AVAILABLE RECORDS.
·····

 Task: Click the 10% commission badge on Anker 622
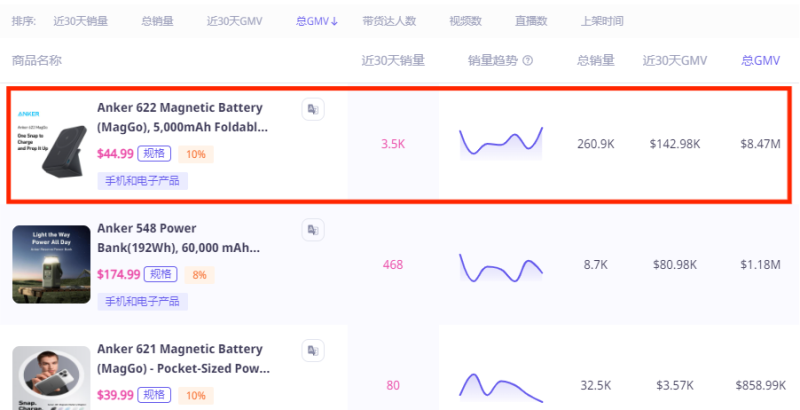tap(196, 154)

·····

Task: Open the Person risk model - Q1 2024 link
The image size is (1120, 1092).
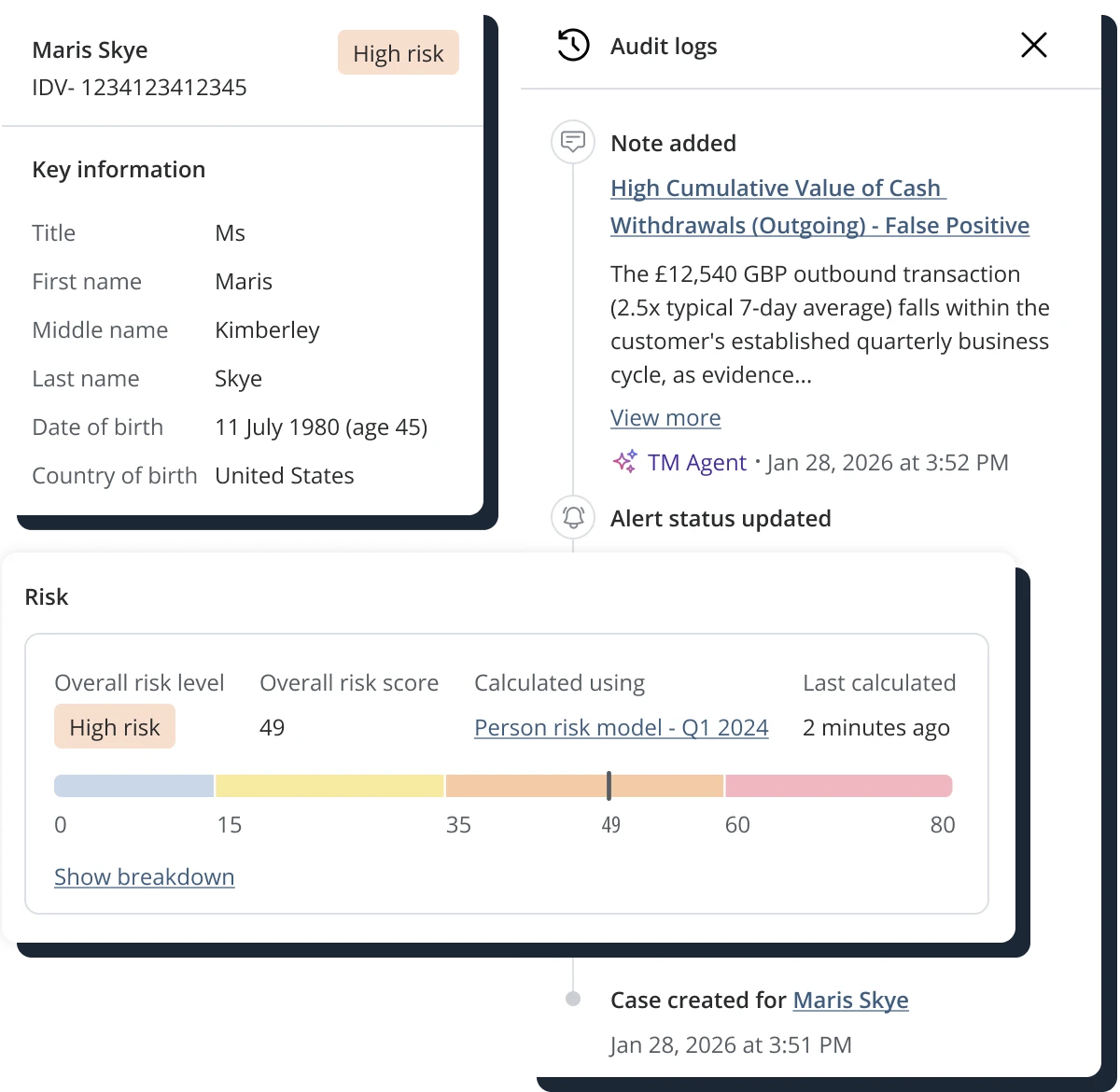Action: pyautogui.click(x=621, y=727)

·····

DO THIS. Gather every line of the data above that contains the string "Task", matching case exactly.

REPLY.
 Task: Click the 10% commission badge on Anker 622
Task: Open the Person risk model - Q1 2024 link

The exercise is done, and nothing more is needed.